Thinking critically requires a lot more effort. Just like becoming an athlete means hours and hours of practice to get better, thinking about thinking helps us get better at thinking. You wouldn’t expect to run a marathon without doing lots of smaller runs first to build your strength.

Given what we know about the level of distraction and the fast pace of communication these days between social media and the web, having a buffer zone that allows you to step back and say, “What do I really (really!) know about this?  How do I know it? Is this confirming what I already believe, or is it asking me to think differently about this information?”

Critical thinkers apply intellectual standards to reasoning. Some of the greatest scientific discoveries happened when a person exploring an idea asked, “What if my assumption is not true?” Another way I sometimes phrase this with clients is simply, “What is the truth here?” or “What evidence do you have for that?”

Anti-intellectualism?

In a question and answer interview in The Guardian (March 19, 2017) with the author of Sapiens: A Brief History of Humankind, Yuval Noah Harari looks at the question, “Is anti-intellectualism rising in the west?”

His answer: I’m not sure that it’s rising. It’s definitely there but it was always there, and I’m not sure if the situation now is worse than in the 1950s or 1930s or the 19th century or the middle ages. So yeah, it’s definitely a concern. And I would say it’s not so much anti-intellectualism as much as anti-science. Even the most fundamentalist religious fanatics, they are intellectuals. They give far too much importance to the human intellect. One of the problems with a lot of religious fanaticism is that it gives far too much importance to the creations of the human intellect and far too little to empirical evidence from the world outside us.”

The role of imagination, intuition, or emotions.

This is not to downplay the role of imagination, intuition, or emotions in relation to the passion that may drive the intellectual inquiry requiring critical thinking. We probably all know the apocryphal story of Isaac Newton being bopped on the head by an apple and “discovering” the law of gravity; or Dmitri Mendeleev’s 1869 dream resulting in the creation of the periodic table; or Neils Bohr’s inspirational dream inducing the current model of the atom positing that electrons revolving around the nucleus can leap from one energy level to another.

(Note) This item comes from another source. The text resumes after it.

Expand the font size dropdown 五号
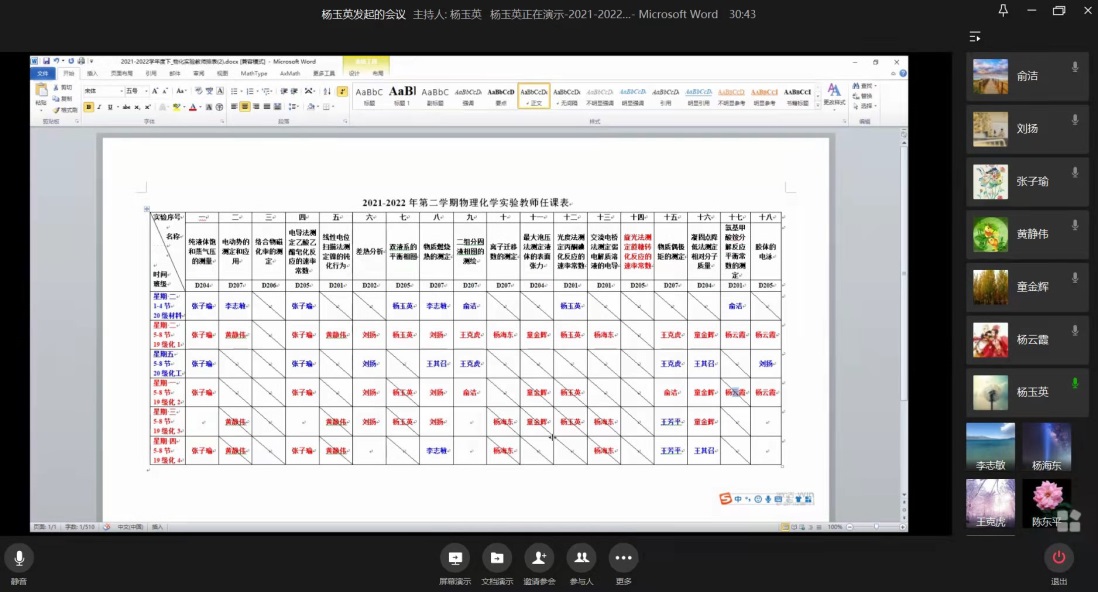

What is sometimes lost in these mythical stories has to do with the incredible length of time these originators spent doing critical thinking first. I recently wrote about Cal Newport’s book Deep Work, advocating the need for less distraction and more concentration to get better “deeper” results. He argues for work that pushes cognitive abilities to their limit and finds that the ability to do deep work has become increasingly rare.  He then posits that there will an increasing need for those people who can master “hard things” through the skillful management of attention, reaping the rewards of that mastery in their personal life, work life and for society, including for the production of new goods and services. Deep work envisions the possibility of breakthrough discoveries.  It’s another way of saying, “Critical thinking skills matter,” and they require time.

Allow yourself the time to do the hard work of critical thinking.

It may not always be comfortable or easy. But it can be seriously liberating. Finally, be prepared to defend the need for it in a culture that values instant communication and immediate results.